#### [Work to complete]
Lines below starting with the line with "The width and height of the screenshot is (355, 186)." and going on through the line with "This screenshot has width=590, height=332." must be output exactly; the rest of the records must be left out.

(Collected data)
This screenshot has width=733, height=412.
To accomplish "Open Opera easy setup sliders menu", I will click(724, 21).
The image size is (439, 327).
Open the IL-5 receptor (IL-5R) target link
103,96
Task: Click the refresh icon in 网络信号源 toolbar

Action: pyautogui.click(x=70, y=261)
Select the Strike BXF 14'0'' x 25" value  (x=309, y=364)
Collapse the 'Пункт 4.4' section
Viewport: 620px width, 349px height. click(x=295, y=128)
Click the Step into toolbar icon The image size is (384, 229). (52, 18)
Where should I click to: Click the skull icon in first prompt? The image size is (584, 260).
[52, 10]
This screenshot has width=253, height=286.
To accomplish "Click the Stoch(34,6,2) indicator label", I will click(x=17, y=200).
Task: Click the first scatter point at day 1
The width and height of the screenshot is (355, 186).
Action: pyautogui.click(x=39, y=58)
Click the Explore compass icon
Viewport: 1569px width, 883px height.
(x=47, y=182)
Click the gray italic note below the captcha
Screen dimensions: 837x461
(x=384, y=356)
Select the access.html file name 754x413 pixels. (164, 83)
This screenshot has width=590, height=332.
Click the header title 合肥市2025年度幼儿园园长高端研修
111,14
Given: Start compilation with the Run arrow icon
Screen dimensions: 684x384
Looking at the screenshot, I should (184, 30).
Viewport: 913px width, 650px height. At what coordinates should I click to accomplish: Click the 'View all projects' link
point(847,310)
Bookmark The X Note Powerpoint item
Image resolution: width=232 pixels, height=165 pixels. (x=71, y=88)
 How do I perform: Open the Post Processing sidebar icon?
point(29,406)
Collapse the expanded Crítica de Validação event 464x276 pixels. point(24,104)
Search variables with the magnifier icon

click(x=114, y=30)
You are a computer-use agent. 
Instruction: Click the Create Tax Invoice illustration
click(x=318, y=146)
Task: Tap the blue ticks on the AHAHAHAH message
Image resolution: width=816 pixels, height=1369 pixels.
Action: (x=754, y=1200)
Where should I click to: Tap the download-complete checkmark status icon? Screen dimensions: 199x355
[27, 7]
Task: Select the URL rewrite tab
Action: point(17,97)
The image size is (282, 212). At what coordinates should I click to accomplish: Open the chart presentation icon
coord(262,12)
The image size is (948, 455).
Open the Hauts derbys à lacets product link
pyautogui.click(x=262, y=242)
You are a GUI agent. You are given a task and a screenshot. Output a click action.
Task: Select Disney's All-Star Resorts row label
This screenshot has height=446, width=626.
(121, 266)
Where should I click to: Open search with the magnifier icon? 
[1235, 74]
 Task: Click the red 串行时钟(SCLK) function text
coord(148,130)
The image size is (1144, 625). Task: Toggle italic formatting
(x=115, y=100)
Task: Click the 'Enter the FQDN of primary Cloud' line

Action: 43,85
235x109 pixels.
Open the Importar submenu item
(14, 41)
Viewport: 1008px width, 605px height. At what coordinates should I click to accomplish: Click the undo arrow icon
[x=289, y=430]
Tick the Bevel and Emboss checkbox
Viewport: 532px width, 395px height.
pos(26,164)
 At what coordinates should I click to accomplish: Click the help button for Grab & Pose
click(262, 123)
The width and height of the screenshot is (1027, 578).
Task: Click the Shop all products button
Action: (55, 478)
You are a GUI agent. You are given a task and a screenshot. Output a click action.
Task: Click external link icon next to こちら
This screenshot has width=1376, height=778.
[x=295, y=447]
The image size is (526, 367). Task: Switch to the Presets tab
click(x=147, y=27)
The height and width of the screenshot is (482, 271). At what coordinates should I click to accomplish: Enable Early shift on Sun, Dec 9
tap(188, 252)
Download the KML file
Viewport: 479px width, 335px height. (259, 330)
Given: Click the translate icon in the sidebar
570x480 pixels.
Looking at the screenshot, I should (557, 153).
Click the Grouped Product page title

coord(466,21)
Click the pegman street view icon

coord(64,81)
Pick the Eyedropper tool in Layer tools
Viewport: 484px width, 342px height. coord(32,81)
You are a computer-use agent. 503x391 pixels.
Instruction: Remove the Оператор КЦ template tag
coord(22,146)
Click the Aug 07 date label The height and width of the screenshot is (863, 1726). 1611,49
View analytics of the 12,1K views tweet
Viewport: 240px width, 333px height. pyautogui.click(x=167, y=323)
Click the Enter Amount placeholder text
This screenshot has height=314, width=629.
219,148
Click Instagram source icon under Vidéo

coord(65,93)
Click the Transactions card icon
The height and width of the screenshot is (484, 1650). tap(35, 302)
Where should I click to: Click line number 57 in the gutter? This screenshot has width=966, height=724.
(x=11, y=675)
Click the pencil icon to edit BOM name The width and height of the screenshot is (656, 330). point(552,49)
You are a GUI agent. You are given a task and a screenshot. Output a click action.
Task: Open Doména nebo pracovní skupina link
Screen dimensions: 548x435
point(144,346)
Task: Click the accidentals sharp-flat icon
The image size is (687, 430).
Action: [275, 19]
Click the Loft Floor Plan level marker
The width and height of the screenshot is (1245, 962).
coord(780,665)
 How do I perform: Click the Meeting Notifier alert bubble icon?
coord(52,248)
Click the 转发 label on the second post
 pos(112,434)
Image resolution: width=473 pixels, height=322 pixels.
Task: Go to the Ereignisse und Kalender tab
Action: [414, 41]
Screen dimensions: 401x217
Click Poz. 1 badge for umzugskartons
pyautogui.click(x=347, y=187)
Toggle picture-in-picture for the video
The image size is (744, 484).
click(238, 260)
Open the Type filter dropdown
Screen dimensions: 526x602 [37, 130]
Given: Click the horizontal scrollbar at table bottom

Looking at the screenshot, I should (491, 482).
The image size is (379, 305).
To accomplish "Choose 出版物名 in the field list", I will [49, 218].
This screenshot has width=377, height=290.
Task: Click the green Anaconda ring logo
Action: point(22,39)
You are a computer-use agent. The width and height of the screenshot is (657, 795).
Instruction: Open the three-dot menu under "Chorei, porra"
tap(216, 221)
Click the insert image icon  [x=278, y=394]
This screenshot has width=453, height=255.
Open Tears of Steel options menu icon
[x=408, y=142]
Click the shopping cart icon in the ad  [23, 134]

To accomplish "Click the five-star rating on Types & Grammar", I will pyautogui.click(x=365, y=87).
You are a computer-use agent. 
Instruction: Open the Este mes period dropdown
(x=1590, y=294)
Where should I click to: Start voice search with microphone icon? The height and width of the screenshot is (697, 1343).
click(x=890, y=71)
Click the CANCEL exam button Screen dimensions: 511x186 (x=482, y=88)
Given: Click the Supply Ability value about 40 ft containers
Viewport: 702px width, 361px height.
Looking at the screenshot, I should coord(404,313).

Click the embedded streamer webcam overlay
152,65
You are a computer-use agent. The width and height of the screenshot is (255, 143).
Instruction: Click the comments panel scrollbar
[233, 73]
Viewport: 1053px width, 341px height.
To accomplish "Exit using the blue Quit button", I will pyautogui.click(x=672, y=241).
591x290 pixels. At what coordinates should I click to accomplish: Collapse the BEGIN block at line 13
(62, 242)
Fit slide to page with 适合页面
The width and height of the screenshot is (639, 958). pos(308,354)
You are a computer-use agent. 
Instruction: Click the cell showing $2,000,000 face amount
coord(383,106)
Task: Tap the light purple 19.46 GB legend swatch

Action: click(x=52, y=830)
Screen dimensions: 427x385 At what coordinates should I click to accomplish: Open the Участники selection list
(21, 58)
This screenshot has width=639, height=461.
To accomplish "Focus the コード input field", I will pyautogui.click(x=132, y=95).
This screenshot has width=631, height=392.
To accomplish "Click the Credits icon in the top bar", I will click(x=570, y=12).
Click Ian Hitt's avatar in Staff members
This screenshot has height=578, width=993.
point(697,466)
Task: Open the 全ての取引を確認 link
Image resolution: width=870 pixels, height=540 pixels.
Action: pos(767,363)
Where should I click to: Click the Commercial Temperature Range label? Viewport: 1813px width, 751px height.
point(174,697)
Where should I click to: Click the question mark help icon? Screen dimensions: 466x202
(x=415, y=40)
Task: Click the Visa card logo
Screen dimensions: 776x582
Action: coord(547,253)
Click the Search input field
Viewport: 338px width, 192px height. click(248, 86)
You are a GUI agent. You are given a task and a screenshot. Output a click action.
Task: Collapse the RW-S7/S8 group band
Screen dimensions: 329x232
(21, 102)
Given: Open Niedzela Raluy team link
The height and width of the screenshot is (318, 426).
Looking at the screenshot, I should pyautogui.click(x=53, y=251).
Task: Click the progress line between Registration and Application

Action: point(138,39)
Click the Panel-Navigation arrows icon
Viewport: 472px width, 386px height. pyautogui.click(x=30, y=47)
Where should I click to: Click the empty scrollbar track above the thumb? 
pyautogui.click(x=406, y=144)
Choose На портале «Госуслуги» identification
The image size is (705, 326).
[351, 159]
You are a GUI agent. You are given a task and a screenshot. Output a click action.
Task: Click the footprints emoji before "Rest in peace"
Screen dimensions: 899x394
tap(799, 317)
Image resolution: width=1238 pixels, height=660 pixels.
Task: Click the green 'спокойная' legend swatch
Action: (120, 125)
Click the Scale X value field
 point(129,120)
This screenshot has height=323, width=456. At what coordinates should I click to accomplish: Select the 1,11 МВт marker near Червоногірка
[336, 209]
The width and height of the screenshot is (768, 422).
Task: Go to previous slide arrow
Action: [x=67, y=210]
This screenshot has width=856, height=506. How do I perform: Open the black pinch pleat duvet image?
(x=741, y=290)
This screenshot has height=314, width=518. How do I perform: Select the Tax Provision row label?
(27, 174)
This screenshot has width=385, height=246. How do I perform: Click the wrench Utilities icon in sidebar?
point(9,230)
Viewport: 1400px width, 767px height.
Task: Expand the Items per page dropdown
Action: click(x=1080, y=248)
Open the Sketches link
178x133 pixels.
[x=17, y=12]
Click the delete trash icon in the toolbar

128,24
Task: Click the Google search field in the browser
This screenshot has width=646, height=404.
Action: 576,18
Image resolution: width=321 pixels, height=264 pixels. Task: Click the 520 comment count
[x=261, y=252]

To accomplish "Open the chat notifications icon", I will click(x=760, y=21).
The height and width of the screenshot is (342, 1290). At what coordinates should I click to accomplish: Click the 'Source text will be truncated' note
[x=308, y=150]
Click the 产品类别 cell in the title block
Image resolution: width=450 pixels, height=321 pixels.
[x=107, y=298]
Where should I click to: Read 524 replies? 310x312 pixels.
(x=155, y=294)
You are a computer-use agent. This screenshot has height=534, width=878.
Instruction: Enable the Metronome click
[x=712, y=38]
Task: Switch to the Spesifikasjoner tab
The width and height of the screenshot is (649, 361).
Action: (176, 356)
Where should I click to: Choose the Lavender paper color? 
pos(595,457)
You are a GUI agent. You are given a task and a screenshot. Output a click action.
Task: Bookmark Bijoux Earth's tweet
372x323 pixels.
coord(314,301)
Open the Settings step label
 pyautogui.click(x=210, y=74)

#### [Written solution]
The width and height of the screenshot is (355, 186).
Action: pyautogui.click(x=39, y=58)
Click the Explore compass icon
Viewport: 1569px width, 883px height.
(x=47, y=182)
Click the gray italic note below the captcha
Screen dimensions: 837x461
(x=384, y=356)
Select the access.html file name 754x413 pixels. (164, 83)
This screenshot has width=590, height=332.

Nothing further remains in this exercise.